On 15 October 1815, the British warship Northumberland sailed into James Bay with St Helena’s most famous visitor on board: Napoleon Bonaparte. Exiled following his defeat at the hands of the Duke of Wellington at the Battle of Waterloo, Napoleon and his entourage were weary after weeks cooped up at sea, but their first impressions were not favourable.
As the new arrival scrutinised his ‘island prison’ with the spy glasses he had used on many a battlefield, he is reputed to have said, ‘It is not an attractive place; I should have done better to remain in Egypt’.
On the day of Napoleon’s arrival, a crowd of curious people was waiting at the wharf to greet him, but all in vain. It was decided that he should not come ashore until after sundown the following day, in order to avoid unwanted attention. Even then, it required a troop of soldiers with fixed bayonets to force passage for him to the house of Henry Porteous, on Main Street in Jamestown.
The Porteous house had been chosen as a temporary residence for Napoleon but the French, with an entourage of 26 people, were astounded at its meagreness and felt that the Castle, with its vast rooms, or Plantation House (the governor’s residence) would have been more suitable. After just one night in these cramped quarters, Napoleon, Sir George Cockburn, and Général Bertrand rode about five miles to inspect Longwood House, where work on preparations for Napoleon’s installation was expected to take two months.
Although the house had been used as the summer residence of the lieutenant governor, and Napoleon was assured that it would be transformed into a comfortable residence, he is said to have been disappointed with the dark, low-ceilinged rooms and the bare garden.
It was on the return to Jamestown, when Napoleon decided he could not spend another night at the Porteous house, that he discovered The Briars. So enchanted was he by the estate that he asked about accommodation here while waiting for the renovations to be completed at Longwood House. The Balcombe family, who owned the house, offered Napoleon the use of their home, but he opted instead to occupy the pavilion, situated on top of a hill just 30 yards (27m) from the main house.
Napoleon spent only two months at The Briars, but they proved to be the most enjoyable of his time on St Helena.
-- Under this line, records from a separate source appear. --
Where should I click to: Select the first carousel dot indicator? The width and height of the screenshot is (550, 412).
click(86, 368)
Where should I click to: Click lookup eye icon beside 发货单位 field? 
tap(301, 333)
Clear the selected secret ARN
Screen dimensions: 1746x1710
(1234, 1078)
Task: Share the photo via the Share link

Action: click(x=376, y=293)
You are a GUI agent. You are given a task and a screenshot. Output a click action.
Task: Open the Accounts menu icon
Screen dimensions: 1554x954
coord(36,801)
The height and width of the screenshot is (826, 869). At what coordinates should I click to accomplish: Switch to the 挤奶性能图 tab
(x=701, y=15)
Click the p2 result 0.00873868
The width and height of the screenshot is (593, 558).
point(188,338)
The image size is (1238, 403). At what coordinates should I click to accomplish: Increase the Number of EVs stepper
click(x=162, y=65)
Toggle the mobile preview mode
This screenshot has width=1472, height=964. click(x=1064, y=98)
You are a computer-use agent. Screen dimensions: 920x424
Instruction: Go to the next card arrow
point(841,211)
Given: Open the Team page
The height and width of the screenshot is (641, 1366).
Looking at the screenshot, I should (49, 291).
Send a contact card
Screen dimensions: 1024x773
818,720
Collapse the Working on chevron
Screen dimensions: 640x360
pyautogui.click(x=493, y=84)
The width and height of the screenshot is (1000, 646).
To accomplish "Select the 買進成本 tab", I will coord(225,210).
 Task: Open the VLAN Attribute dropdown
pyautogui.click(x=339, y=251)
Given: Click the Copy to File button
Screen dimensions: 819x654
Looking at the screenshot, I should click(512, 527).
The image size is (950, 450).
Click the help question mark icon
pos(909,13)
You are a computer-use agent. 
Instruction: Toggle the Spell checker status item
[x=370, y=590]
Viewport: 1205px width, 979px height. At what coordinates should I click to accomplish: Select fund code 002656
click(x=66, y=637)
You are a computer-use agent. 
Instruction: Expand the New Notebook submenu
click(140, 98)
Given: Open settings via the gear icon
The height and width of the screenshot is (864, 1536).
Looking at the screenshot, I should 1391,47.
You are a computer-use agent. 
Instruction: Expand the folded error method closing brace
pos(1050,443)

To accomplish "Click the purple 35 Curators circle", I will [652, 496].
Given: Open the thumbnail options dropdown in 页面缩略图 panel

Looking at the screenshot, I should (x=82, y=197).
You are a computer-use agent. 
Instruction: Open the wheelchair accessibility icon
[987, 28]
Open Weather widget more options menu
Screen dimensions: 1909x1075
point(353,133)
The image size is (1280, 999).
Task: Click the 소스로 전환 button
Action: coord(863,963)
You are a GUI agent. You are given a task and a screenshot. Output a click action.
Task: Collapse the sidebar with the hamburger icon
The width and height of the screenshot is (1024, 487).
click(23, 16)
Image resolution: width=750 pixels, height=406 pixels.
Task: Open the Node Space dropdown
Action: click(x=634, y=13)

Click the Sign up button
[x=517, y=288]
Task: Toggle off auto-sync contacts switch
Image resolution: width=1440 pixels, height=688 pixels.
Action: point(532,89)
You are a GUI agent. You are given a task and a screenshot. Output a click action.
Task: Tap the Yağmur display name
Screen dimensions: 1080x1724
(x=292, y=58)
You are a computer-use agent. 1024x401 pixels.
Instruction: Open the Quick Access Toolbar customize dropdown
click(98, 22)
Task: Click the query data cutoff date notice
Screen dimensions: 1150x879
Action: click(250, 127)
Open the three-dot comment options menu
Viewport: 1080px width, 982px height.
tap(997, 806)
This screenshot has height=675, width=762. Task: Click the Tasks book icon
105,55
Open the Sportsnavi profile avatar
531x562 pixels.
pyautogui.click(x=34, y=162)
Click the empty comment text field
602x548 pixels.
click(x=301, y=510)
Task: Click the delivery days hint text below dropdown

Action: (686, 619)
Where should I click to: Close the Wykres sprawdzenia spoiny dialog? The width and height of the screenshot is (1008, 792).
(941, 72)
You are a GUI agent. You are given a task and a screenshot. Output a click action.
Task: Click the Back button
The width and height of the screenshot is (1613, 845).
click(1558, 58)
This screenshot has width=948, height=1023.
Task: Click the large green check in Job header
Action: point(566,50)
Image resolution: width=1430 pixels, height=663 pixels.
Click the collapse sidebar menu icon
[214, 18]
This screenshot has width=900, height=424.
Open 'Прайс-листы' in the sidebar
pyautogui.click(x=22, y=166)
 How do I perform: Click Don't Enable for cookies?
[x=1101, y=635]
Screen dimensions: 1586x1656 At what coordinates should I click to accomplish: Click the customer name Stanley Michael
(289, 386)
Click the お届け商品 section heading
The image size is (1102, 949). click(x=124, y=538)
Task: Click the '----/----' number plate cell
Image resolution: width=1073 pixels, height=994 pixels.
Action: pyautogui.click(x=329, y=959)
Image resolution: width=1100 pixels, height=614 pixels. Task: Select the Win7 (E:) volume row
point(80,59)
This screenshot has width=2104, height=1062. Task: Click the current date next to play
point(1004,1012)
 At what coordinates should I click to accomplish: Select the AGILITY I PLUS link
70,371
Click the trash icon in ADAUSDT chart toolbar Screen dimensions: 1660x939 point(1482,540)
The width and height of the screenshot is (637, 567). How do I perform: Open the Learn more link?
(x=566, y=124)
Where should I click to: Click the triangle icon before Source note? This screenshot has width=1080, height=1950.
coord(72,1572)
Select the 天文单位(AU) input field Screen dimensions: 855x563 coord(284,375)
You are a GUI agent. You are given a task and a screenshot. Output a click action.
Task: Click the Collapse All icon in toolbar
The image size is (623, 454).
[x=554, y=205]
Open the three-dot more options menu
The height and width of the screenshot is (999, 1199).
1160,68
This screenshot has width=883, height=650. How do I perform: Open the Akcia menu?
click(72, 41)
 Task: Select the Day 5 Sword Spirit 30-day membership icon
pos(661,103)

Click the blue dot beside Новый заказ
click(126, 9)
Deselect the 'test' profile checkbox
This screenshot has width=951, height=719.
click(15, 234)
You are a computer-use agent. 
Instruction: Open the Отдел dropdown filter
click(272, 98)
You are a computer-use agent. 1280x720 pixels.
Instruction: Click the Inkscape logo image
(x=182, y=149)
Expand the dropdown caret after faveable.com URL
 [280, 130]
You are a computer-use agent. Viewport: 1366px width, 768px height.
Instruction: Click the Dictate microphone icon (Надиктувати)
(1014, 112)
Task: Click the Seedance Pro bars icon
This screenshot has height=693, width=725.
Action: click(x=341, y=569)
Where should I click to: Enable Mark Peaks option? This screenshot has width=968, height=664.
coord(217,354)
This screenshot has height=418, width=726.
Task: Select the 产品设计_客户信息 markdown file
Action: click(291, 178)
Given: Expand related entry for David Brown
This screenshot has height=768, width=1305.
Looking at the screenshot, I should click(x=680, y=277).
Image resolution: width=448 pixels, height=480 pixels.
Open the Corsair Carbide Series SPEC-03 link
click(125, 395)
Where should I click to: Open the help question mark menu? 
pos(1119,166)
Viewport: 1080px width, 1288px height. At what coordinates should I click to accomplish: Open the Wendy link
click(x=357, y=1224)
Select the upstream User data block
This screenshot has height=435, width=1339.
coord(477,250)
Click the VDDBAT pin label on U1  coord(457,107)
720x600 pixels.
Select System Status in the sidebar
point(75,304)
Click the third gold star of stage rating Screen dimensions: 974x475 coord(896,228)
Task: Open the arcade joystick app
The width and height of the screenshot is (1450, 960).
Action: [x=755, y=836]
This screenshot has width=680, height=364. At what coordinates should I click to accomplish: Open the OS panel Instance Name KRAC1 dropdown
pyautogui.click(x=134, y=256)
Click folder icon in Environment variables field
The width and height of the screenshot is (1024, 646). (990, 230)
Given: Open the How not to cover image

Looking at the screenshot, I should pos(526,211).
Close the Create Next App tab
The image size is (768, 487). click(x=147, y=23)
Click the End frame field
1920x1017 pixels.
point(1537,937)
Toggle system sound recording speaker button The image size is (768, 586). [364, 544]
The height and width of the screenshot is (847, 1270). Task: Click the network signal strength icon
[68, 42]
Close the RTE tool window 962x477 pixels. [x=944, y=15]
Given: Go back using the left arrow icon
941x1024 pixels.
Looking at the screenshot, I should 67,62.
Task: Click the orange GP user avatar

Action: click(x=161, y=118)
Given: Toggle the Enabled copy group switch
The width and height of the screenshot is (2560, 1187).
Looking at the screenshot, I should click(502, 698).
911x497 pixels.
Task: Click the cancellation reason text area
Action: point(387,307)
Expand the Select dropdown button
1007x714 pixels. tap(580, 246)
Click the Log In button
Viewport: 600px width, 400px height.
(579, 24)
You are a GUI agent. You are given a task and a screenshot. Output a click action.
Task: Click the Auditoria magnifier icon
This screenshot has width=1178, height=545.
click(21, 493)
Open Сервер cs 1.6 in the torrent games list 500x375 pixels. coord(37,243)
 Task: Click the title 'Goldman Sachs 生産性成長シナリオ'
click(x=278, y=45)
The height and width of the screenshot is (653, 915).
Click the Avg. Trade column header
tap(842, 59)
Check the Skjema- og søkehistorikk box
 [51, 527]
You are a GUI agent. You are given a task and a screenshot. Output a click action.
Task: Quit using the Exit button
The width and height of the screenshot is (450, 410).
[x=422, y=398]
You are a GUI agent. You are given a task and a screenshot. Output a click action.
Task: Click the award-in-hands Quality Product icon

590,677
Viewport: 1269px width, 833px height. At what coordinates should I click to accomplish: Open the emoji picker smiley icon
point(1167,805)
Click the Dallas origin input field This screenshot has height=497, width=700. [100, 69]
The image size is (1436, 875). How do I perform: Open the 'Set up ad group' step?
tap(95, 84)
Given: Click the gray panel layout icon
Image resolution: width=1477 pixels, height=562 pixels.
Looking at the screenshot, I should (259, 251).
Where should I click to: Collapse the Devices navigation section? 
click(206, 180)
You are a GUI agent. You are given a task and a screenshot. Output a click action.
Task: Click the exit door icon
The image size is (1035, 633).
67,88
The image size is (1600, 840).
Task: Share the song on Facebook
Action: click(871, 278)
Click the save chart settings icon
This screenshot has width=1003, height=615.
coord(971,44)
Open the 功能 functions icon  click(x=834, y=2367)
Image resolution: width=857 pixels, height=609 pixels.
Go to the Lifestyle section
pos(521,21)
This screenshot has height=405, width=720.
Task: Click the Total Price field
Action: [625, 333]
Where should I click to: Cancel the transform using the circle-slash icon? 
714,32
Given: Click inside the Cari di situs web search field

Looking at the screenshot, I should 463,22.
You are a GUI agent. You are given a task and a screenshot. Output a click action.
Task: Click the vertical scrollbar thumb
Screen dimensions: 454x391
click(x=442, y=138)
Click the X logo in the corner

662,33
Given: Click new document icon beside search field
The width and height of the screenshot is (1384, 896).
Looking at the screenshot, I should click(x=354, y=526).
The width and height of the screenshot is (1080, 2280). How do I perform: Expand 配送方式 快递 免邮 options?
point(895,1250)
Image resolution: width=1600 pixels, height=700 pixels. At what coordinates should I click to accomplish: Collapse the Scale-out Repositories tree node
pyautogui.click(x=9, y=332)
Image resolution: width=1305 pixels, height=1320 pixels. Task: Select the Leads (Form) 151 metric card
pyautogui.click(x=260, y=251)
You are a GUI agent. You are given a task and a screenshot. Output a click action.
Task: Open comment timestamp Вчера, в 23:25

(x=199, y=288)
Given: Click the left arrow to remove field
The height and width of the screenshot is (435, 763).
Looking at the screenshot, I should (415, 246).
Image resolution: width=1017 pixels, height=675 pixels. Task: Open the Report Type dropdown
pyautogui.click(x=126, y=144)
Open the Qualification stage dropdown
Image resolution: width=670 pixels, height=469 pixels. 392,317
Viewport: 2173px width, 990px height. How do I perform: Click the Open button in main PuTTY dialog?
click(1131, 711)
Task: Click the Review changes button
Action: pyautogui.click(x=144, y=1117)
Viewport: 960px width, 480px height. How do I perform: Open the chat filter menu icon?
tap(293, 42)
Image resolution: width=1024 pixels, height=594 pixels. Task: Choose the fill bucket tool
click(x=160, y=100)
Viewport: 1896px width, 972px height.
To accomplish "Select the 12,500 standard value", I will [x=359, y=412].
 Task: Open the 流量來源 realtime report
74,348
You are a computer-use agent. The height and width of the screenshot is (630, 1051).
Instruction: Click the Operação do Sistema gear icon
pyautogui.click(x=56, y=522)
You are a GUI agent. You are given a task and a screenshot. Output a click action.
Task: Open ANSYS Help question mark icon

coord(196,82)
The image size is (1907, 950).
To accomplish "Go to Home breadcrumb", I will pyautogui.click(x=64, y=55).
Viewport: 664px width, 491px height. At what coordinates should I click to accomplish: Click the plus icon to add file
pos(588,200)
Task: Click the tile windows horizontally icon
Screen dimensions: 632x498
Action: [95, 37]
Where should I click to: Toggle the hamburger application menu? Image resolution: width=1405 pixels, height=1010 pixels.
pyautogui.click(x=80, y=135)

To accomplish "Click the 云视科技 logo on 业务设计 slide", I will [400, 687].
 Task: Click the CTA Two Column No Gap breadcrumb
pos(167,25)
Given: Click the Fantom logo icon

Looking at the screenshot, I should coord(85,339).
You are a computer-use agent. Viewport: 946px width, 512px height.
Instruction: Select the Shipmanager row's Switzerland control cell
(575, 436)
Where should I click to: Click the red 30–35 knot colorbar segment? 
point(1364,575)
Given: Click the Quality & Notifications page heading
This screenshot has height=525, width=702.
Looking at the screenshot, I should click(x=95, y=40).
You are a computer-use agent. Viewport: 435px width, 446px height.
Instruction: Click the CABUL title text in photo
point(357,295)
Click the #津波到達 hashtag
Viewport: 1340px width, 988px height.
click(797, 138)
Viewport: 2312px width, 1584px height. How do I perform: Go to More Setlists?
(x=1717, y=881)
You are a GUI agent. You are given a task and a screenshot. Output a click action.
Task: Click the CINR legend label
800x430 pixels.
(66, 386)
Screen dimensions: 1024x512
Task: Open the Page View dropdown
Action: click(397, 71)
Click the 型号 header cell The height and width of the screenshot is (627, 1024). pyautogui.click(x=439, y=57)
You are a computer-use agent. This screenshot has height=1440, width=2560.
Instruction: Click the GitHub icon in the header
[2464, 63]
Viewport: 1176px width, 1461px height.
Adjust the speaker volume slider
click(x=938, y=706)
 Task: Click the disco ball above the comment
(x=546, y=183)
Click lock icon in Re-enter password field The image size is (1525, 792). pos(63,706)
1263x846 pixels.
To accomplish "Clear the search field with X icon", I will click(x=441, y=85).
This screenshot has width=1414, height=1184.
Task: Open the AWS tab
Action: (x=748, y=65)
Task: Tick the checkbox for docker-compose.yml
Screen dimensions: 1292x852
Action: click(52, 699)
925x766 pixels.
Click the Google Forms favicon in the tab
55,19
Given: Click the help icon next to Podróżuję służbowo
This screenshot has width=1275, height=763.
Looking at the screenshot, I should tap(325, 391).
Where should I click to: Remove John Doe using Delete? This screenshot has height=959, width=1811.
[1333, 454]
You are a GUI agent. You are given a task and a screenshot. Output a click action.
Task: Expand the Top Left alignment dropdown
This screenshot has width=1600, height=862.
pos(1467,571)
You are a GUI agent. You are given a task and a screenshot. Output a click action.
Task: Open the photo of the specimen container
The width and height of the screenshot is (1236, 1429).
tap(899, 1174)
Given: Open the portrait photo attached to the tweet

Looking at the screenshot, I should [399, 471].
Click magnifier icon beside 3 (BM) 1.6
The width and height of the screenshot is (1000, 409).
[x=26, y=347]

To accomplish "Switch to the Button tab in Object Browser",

His relationship with the Balcombe family was friendly, and he became especially fond of their 13-year-old daughter, Betsy. It was with reluctance and sadness that, at the beginning of December, he left to continue his life in exile at Longwood House.
This is well known as the place where Napoleon Bonaparte spent the majority of his exile on St Helena. Perched on an exposed plateau, it can be a depressing place in poor weather, but a visit to Longwood House is a must.
Since 1858, the property – along with the site of Napoleon’s tomb – has been owned by the French government, sold to them for the princely sum of £7,100 by agreement with Queen Victoria. On a sunny day, it is hard to picture the house as it would have been 200 years ago, its walls often dripping with damp, its floors rotten, and fires smoking in every grate.
Many of the pieces of furniture that can be seen at Longwood House date back to Napoleon’s lifetime. These include the billiard table that dominates the entrance, the dining-room table where Napoleon and his entourage endured short but formal dinners every night, and the deep copper bath where he spent an increasing amount of time, as well as the bed in which he died. Most items are labelled, but the audio guide comes with insightful details and commentary, and is therefore well worth the extra cost.
It is said that Napoleon himself chose Sane Valley as his final resting place – though this was not quite how it turned out. Approached down a sometimes slippery track that was originally cut for the funeral cortege, the original (and now empty) tomb is quite well hidden, about 10–15 minutes’ walk from the road.
Today, a fence separates visitors from the tomb itself, somewhat accentuating its isolation in this lonely but serene spot.
At the time of Napoleon’s interment the tomb was surrounded by willows, but these have now been replaced by Norfolk Island pines, backed by a profusion of well-tended but natural-looking shrubs. Still standing in its original spot, though, is the guard shack: even after Napoleon’s death, the British kept a close watch over the former emperor.
His memorial stone bears no inscription, for the simple ‘Bonaparte’ was rejected by Hudson Lowe, and the French were insulted by his counter-suggestion of ‘Napoleon Bonaparte’. Napoleon’s body, securely encased in four separate coffins, remained here for nearly 20 years until, in 1840, it was removed and taken back to France, where it resides with due decorum at Les Invalides in Paris.
Napoleon spent his happiest time on St Helena at this small pavilion, in the grounds of a house set on a hillside above Jamestown. It was owned by the Balcombe family, and offered down to James Bay.
Their house is long gone, but the pavilion – gifted to the French government in 1959 – is fully restored. Its décor – as at Longwood House – reflects the house at the time of Napoleon’s death. In addition, the attic area, which during Napoleon’s two-month stay was used by Comte de Las Cases and his son, has been sensitively rebuilt from the original plans.
The gardens, too, have been re-established, but what is left of the original furniture from the pavilion is on display at Longwood rather than here.